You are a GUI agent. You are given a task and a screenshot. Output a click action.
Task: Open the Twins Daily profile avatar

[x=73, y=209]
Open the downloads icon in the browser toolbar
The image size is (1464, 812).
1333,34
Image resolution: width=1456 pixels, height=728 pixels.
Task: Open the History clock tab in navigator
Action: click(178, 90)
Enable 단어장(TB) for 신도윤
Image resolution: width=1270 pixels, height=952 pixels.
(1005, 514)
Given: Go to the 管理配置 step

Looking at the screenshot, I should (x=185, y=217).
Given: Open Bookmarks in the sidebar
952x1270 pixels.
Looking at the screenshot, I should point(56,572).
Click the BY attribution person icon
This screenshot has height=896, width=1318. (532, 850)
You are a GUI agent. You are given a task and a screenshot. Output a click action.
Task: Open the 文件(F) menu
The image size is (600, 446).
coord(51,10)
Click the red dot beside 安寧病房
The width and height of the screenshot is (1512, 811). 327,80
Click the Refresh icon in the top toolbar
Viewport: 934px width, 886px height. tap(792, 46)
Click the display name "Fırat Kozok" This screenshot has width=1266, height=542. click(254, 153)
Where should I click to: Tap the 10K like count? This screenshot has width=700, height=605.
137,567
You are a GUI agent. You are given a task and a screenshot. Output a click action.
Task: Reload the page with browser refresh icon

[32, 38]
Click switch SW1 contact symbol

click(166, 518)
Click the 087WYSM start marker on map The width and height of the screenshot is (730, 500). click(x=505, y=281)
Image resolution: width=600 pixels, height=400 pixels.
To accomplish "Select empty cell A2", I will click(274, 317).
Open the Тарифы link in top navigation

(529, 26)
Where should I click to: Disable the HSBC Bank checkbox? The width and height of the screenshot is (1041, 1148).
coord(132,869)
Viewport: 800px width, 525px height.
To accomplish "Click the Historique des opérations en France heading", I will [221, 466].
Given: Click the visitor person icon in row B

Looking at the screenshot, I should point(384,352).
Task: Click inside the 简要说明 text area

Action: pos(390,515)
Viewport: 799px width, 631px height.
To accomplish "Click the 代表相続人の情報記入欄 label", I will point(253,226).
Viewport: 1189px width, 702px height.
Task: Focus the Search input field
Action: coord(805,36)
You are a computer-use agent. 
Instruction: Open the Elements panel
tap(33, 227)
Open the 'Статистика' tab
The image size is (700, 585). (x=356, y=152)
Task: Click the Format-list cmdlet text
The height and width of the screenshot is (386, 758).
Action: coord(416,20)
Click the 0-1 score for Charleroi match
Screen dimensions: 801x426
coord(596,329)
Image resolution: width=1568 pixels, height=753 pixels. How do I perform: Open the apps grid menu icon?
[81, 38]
════
Task to carry out →
Copy every one of the rows above exactly as they appear.

The answer →
You are a GUI agent. You are given a task and a screenshot. Output a click action.
Task: Open the Twins Daily profile avatar

[x=73, y=209]
Open the downloads icon in the browser toolbar
The image size is (1464, 812).
1333,34
Image resolution: width=1456 pixels, height=728 pixels.
Task: Open the History clock tab in navigator
Action: click(178, 90)
Enable 단어장(TB) for 신도윤
Image resolution: width=1270 pixels, height=952 pixels.
(1005, 514)
Given: Go to the 管理配置 step

Looking at the screenshot, I should (x=185, y=217).
Given: Open Bookmarks in the sidebar
952x1270 pixels.
Looking at the screenshot, I should point(56,572).
Click the BY attribution person icon
This screenshot has height=896, width=1318. (532, 850)
You are a GUI agent. You are given a task and a screenshot. Output a click action.
Task: Open the 文件(F) menu
The image size is (600, 446).
coord(51,10)
Click the red dot beside 安寧病房
The width and height of the screenshot is (1512, 811). 327,80
Click the Refresh icon in the top toolbar
Viewport: 934px width, 886px height. tap(792, 46)
Click the display name "Fırat Kozok" This screenshot has width=1266, height=542. click(254, 153)
Where should I click to: Tap the 10K like count? This screenshot has width=700, height=605.
137,567
You are a GUI agent. You are given a task and a screenshot. Output a click action.
Task: Reload the page with browser refresh icon

[32, 38]
Click switch SW1 contact symbol

click(166, 518)
Click the 087WYSM start marker on map The width and height of the screenshot is (730, 500). click(x=505, y=281)
Image resolution: width=600 pixels, height=400 pixels.
To accomplish "Select empty cell A2", I will click(274, 317).
Open the Тарифы link in top navigation

(529, 26)
Where should I click to: Disable the HSBC Bank checkbox? The width and height of the screenshot is (1041, 1148).
coord(132,869)
Viewport: 800px width, 525px height.
To accomplish "Click the Historique des opérations en France heading", I will [221, 466].
Given: Click the visitor person icon in row B

Looking at the screenshot, I should point(384,352).
Task: Click inside the 简要说明 text area

Action: pos(390,515)
Viewport: 799px width, 631px height.
To accomplish "Click the 代表相続人の情報記入欄 label", I will point(253,226).
Viewport: 1189px width, 702px height.
Task: Focus the Search input field
Action: coord(805,36)
You are a computer-use agent. 
Instruction: Open the Elements panel
tap(33, 227)
Open the 'Статистика' tab
The image size is (700, 585). (x=356, y=152)
Task: Click the Format-list cmdlet text
The height and width of the screenshot is (386, 758).
Action: coord(416,20)
Click the 0-1 score for Charleroi match
Screen dimensions: 801x426
coord(596,329)
Image resolution: width=1568 pixels, height=753 pixels. How do I perform: Open the apps grid menu icon?
[81, 38]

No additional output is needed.